• [Recorded information]
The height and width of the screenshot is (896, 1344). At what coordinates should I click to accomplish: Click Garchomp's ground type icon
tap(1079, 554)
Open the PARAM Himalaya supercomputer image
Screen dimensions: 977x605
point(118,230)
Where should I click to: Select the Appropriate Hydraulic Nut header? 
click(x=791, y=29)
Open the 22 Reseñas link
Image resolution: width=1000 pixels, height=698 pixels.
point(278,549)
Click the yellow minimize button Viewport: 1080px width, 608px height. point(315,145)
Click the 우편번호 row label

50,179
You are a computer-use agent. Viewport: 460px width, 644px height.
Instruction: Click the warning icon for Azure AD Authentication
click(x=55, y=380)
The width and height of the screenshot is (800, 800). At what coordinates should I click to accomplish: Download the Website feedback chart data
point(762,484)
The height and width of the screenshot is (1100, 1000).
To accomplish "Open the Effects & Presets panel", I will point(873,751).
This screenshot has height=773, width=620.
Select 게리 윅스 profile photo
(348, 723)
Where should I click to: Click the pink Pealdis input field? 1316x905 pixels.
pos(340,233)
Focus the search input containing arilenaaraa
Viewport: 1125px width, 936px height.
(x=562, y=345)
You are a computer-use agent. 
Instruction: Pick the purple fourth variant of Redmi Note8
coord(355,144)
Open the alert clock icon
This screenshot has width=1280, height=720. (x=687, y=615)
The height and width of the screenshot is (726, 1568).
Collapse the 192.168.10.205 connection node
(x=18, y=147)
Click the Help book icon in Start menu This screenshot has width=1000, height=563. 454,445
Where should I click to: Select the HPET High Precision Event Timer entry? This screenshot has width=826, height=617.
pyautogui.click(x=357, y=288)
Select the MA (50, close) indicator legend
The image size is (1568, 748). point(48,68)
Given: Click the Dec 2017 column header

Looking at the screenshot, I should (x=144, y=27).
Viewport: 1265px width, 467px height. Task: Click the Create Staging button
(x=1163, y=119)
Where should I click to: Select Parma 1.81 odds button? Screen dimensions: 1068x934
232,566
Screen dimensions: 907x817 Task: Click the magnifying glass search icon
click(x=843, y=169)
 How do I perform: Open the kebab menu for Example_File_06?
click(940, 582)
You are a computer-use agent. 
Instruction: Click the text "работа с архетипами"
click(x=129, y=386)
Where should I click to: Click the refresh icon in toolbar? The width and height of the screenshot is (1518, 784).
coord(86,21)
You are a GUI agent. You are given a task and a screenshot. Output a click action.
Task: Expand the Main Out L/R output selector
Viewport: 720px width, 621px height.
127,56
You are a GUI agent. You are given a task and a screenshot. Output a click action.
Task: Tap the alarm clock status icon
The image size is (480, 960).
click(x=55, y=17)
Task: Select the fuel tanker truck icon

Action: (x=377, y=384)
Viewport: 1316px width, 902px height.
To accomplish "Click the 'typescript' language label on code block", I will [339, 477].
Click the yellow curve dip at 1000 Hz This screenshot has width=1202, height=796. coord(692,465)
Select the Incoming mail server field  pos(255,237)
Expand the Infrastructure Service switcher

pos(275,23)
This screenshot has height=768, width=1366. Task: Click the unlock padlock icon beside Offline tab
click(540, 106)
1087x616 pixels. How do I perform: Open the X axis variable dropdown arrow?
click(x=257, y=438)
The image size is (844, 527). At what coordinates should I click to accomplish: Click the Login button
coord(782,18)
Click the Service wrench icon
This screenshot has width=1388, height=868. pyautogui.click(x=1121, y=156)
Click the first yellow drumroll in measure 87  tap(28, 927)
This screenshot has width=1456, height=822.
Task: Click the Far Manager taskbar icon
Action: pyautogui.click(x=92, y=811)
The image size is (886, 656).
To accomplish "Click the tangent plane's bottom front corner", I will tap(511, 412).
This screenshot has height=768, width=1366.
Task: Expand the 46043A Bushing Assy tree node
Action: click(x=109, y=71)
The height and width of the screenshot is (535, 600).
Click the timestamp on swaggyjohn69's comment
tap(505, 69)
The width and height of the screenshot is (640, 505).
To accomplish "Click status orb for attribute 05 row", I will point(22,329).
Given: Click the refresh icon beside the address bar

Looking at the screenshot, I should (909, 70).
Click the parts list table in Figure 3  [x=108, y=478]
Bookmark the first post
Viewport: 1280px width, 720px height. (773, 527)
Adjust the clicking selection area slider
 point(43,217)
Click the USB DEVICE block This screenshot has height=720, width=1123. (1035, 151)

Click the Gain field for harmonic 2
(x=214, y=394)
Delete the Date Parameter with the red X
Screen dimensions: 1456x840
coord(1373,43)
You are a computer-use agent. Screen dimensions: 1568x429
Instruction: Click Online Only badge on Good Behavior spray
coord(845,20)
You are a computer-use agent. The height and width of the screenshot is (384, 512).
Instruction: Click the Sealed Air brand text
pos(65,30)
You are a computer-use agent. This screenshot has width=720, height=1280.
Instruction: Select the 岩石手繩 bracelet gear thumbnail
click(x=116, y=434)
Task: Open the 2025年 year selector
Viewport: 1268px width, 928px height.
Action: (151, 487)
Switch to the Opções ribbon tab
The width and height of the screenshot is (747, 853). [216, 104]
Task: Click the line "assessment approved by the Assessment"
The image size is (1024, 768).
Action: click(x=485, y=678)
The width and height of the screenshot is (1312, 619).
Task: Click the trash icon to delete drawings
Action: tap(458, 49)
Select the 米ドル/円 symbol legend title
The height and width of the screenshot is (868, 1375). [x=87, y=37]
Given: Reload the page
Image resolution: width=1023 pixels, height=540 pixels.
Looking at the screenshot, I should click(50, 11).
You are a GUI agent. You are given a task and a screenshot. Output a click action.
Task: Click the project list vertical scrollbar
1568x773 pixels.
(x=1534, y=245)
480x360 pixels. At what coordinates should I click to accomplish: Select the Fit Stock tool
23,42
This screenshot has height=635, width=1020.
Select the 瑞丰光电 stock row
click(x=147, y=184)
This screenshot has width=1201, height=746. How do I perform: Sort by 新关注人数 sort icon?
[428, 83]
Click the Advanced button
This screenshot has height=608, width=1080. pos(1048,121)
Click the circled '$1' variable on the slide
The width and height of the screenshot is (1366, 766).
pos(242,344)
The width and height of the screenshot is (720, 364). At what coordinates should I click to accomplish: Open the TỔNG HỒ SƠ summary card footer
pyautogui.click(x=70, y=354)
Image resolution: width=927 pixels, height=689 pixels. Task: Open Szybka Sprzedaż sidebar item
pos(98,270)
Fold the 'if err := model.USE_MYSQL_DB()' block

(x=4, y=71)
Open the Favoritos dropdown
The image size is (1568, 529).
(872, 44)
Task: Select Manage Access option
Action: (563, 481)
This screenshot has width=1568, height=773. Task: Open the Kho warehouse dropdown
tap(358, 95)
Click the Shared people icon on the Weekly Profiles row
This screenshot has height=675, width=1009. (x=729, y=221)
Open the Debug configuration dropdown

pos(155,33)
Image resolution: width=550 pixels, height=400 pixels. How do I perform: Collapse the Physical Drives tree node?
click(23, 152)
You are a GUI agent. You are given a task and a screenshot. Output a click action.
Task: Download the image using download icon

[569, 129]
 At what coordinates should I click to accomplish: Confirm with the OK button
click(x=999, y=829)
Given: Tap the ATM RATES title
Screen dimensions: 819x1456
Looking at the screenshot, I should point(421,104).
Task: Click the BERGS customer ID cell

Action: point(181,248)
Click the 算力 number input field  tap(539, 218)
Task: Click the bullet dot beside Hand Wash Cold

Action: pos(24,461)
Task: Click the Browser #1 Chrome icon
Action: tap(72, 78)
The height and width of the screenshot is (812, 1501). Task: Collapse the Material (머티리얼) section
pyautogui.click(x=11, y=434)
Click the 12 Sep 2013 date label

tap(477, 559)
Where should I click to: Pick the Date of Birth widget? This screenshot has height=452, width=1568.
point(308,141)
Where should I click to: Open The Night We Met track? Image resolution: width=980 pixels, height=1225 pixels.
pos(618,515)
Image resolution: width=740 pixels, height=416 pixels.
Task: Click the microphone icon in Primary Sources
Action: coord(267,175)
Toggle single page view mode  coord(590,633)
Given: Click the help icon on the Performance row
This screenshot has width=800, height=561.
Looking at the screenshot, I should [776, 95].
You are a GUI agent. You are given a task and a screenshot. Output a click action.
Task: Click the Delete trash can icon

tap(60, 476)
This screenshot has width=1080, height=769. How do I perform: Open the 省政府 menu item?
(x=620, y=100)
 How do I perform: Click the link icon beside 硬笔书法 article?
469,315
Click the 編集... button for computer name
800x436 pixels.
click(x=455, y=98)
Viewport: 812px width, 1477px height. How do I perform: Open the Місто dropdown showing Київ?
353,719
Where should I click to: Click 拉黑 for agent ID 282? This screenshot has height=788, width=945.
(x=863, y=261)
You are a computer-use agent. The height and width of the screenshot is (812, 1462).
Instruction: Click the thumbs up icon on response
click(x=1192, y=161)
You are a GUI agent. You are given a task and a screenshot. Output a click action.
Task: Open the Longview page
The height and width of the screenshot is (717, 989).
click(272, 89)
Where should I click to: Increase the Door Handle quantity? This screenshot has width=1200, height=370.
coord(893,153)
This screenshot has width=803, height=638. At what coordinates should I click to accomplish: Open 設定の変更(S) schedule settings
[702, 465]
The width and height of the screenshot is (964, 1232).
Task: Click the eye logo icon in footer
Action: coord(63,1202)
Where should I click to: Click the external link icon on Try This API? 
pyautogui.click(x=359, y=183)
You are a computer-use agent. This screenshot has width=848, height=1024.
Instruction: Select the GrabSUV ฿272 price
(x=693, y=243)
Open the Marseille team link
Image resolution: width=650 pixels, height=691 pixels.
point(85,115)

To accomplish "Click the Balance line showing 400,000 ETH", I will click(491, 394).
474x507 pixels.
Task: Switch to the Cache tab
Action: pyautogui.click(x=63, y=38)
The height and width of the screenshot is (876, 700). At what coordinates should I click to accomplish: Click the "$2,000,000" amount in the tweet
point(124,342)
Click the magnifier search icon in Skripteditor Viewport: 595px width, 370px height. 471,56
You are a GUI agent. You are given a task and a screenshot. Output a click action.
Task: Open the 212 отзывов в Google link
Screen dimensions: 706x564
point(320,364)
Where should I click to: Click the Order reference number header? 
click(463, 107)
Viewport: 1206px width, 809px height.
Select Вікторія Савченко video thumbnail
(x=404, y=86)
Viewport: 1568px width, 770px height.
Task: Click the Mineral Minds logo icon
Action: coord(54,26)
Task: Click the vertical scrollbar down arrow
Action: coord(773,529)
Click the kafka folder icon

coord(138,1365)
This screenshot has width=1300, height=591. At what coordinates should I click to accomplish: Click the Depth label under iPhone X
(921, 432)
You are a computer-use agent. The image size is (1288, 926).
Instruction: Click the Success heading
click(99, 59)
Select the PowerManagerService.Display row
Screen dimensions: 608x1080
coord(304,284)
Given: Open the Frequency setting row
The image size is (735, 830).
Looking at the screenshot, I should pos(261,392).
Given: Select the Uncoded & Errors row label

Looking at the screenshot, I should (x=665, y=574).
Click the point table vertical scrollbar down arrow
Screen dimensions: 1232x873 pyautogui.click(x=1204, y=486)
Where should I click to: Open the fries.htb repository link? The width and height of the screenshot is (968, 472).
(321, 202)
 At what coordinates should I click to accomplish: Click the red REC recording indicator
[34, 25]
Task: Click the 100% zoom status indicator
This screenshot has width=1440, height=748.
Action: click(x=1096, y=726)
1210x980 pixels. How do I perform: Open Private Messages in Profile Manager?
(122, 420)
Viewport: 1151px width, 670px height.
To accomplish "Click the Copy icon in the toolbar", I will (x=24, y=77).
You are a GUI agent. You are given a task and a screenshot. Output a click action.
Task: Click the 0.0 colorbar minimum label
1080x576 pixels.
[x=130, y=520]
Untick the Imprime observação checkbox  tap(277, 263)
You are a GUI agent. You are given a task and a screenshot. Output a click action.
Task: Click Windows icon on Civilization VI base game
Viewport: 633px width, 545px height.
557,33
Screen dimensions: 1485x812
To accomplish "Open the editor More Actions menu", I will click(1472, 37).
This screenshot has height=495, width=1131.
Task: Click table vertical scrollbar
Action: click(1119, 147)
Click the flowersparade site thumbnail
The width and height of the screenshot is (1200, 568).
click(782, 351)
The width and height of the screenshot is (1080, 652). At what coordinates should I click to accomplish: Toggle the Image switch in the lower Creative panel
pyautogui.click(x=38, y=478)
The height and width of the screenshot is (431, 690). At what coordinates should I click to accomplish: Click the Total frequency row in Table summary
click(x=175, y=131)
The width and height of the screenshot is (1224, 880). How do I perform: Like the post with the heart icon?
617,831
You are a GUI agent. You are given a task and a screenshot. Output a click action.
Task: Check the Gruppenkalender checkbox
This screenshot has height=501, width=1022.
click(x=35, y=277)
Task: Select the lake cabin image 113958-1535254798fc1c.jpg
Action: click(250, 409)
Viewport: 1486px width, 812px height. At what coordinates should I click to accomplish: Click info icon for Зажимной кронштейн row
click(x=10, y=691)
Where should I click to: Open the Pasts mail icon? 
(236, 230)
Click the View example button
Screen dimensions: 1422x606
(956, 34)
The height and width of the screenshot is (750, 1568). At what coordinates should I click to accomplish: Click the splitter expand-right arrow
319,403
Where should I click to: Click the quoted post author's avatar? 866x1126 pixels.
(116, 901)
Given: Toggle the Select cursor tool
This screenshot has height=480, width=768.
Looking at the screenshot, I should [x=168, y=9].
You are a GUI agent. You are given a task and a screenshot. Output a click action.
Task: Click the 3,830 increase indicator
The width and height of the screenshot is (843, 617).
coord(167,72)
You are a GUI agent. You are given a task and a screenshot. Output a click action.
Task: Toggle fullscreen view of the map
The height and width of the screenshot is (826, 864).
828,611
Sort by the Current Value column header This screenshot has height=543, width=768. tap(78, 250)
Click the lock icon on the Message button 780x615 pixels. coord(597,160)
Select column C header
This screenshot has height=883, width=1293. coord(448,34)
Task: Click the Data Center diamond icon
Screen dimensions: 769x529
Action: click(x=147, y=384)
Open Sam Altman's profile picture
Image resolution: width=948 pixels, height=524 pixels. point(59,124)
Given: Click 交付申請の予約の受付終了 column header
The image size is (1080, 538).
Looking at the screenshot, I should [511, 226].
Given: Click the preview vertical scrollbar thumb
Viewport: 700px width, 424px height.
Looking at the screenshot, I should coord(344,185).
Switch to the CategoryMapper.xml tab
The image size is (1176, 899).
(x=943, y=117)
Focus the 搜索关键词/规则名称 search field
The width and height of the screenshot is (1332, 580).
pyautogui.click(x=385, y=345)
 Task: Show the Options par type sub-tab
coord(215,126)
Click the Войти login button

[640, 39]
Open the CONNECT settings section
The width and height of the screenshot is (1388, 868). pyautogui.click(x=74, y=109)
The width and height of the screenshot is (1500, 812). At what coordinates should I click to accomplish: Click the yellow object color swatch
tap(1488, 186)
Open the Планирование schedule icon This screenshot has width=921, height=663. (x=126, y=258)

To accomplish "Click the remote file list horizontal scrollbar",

• [What is being asked]
What you give back must be the stretch above, starting at the line with "Given: Select the Uncoded & Errors row label" and ending at the line with "Screen dimensions: 1485x812", copied exactly.

• [Worked solution]
Given: Select the Uncoded & Errors row label

Looking at the screenshot, I should (x=665, y=574).
Click the point table vertical scrollbar down arrow
Screen dimensions: 1232x873 pyautogui.click(x=1204, y=486)
Where should I click to: Open the fries.htb repository link? The width and height of the screenshot is (968, 472).
(321, 202)
 At what coordinates should I click to accomplish: Click the red REC recording indicator
[34, 25]
Task: Click the 100% zoom status indicator
This screenshot has width=1440, height=748.
Action: click(x=1096, y=726)
1210x980 pixels. How do I perform: Open Private Messages in Profile Manager?
(122, 420)
Viewport: 1151px width, 670px height.
To accomplish "Click the Copy icon in the toolbar", I will (x=24, y=77).
You are a GUI agent. You are given a task and a screenshot. Output a click action.
Task: Click the 0.0 colorbar minimum label
1080x576 pixels.
[x=130, y=520]
Untick the Imprime observação checkbox  tap(277, 263)
You are a GUI agent. You are given a task and a screenshot. Output a click action.
Task: Click Windows icon on Civilization VI base game
Viewport: 633px width, 545px height.
557,33
Screen dimensions: 1485x812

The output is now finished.